Miloslav Špinka
- Born: 3 December 1919 Czechoslovakia
- Died: 26 April 2009 (aged 89)
- Nationality: Czech

Career history

Czechoslovakia
- 1958, 1960–1962: Pardubice
- 1959: Ústí nad Labem
- 1970: Rudá Hvězda Praha

Individual honours
- 1950, 1956: Czechoslovak championship silver
- 1947: Golden Helmet of Pardubice bronze

= Miloslav Špinka =

Czech motorcycle speedway rider (1919 – 2009)

Miloslav Špinka (3 December 1919 – 26 April 2009) was a Czech motorcycle speedway rider. He earned international caps for the Czechoslovakia national speedway team.

== Biography==
Špinka came to prominence after winning the bronze medal at the Golden Helmet of Pardubice. He also took part in ice races and won the first post-war competition in Czechoslovakia, held in 1947 on Kamencové jezero in Chomutov.

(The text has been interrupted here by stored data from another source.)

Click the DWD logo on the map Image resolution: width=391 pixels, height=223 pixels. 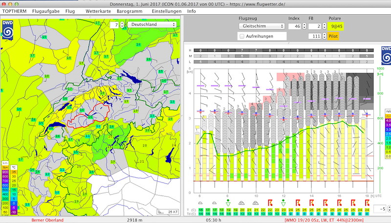coord(8,29)
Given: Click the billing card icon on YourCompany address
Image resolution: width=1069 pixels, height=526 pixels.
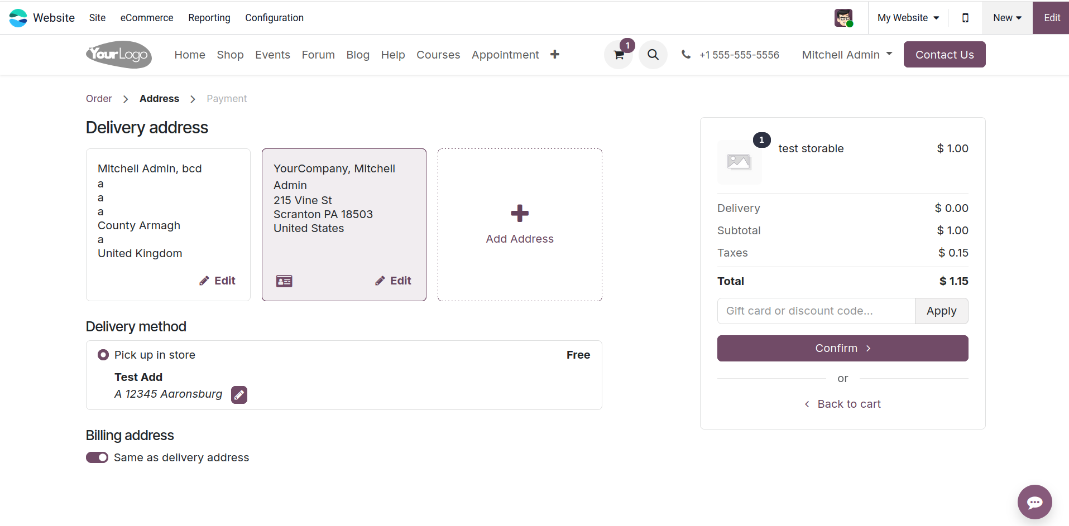Looking at the screenshot, I should pyautogui.click(x=284, y=281).
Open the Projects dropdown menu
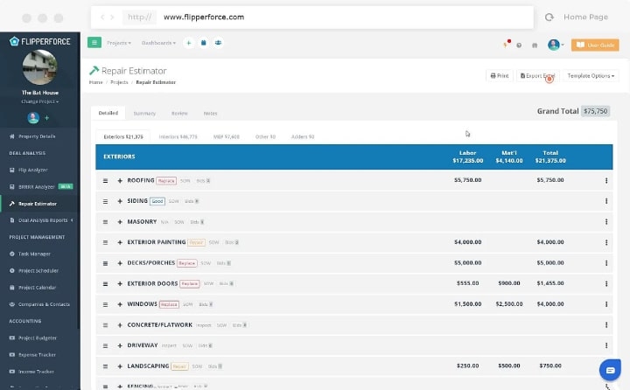This screenshot has width=630, height=390. (x=119, y=43)
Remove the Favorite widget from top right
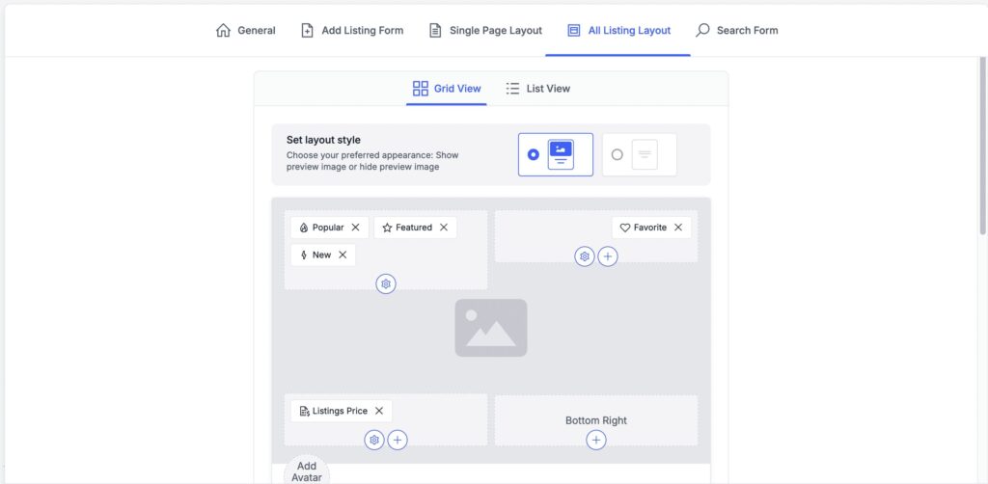Screen dimensions: 988x484 pos(678,228)
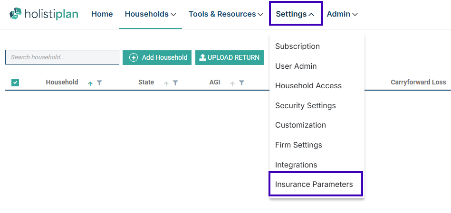Click the Household column sort arrow
The image size is (451, 213).
tap(90, 83)
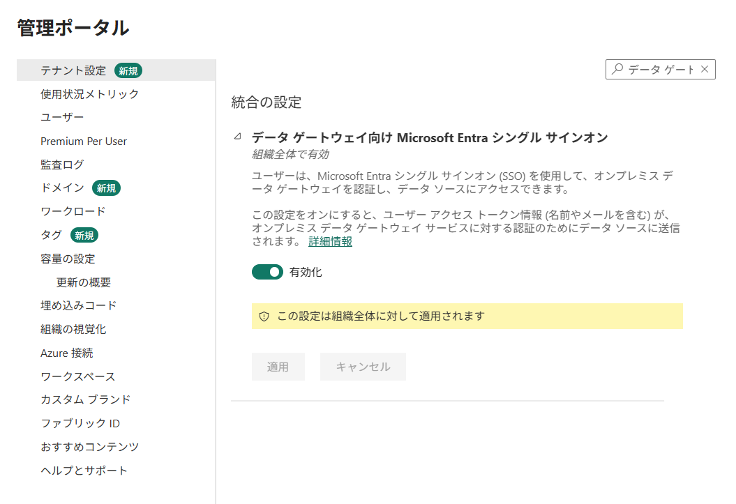
Task: Open ヘルプとサポート page
Action: (x=84, y=471)
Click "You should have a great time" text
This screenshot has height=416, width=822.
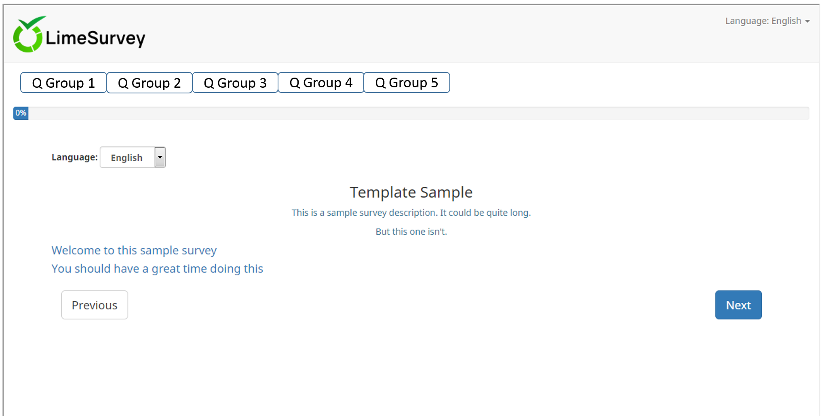coord(157,269)
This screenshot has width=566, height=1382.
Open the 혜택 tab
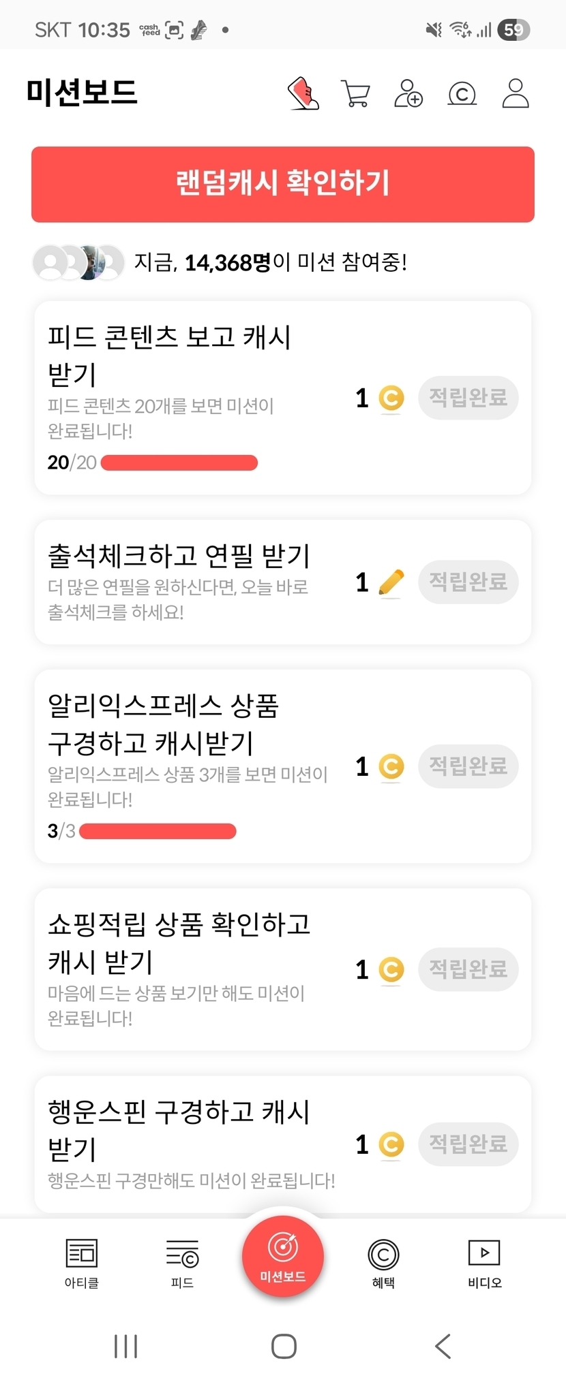(383, 1262)
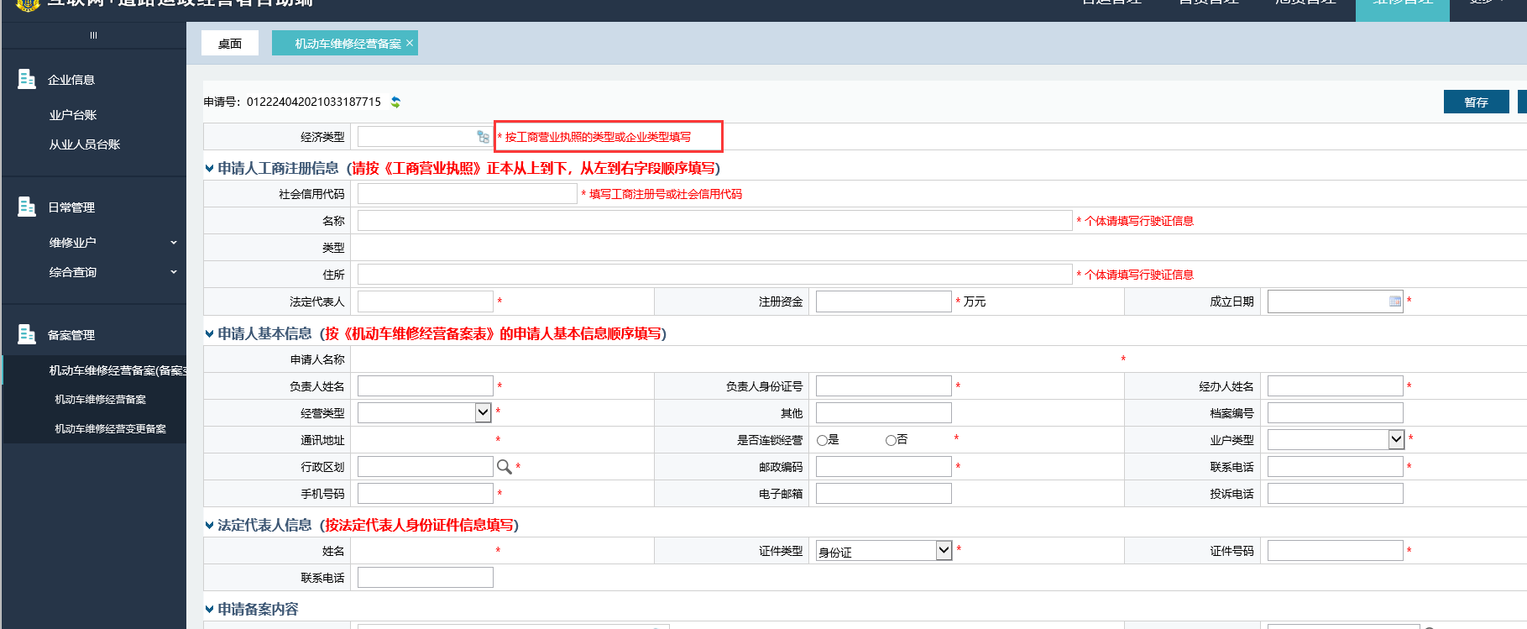Close the 机动车维修经营备案 tab
This screenshot has width=1527, height=629.
[x=410, y=43]
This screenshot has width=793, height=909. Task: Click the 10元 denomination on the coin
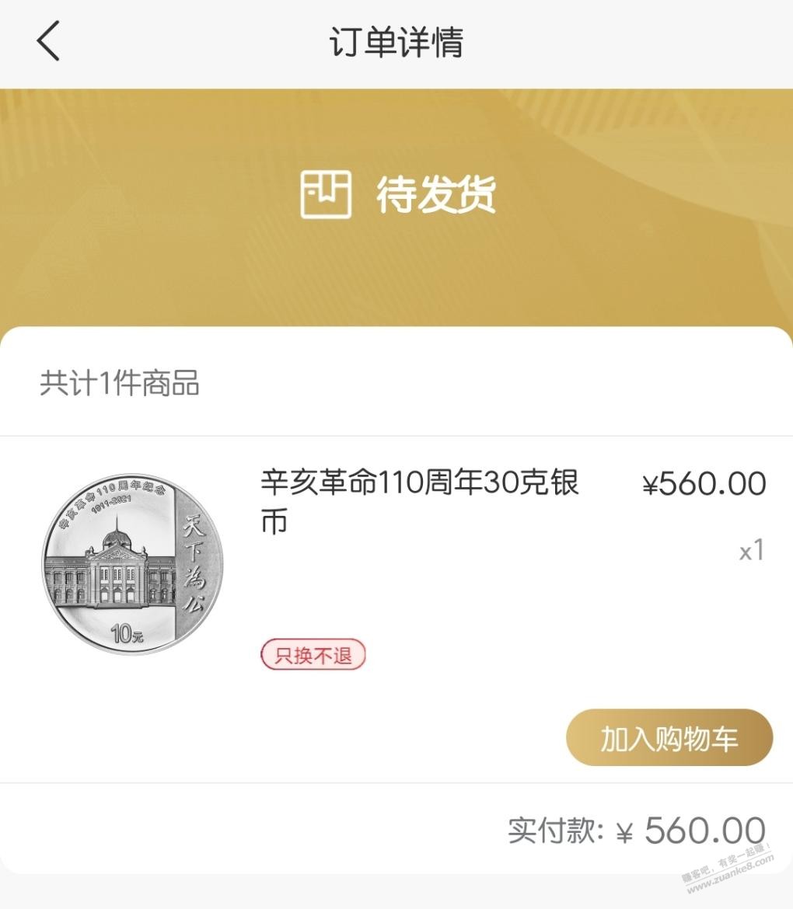click(x=128, y=634)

In 1950 and 1956, Špinka was runner-up in the Czech Republic Individual Speedway Championship and in 1956, was called up to the Czechoslovak speedway national team, where he remained a member until 1961.

On 31 May 1959, Špinka was the first Czechoslovak rider to win the qualifying round of the individual world championships, winning the quarter final during the 1959 Individual Speedway World Championship, held at Stražišče Sports Park in Kranj.

In 1959 and 1961, Špinka advanced to the semi-finals of the individual European Long Track Championships. He was a pioneer of this discipline in the country, winning all competitions in this type of sport until 1956.

In the late 1950s, Špinka promoted ice speedways in the Soviet Union and last appeared in a speedway competition at the age of 51, on the track in Marianske Lazne.

After he retired, Špinka remained involved in speedway as a member of the Pardubice Automotoklub Zlatá přilba.

==Family==
Špinka's son Milan was also an international speedway rider.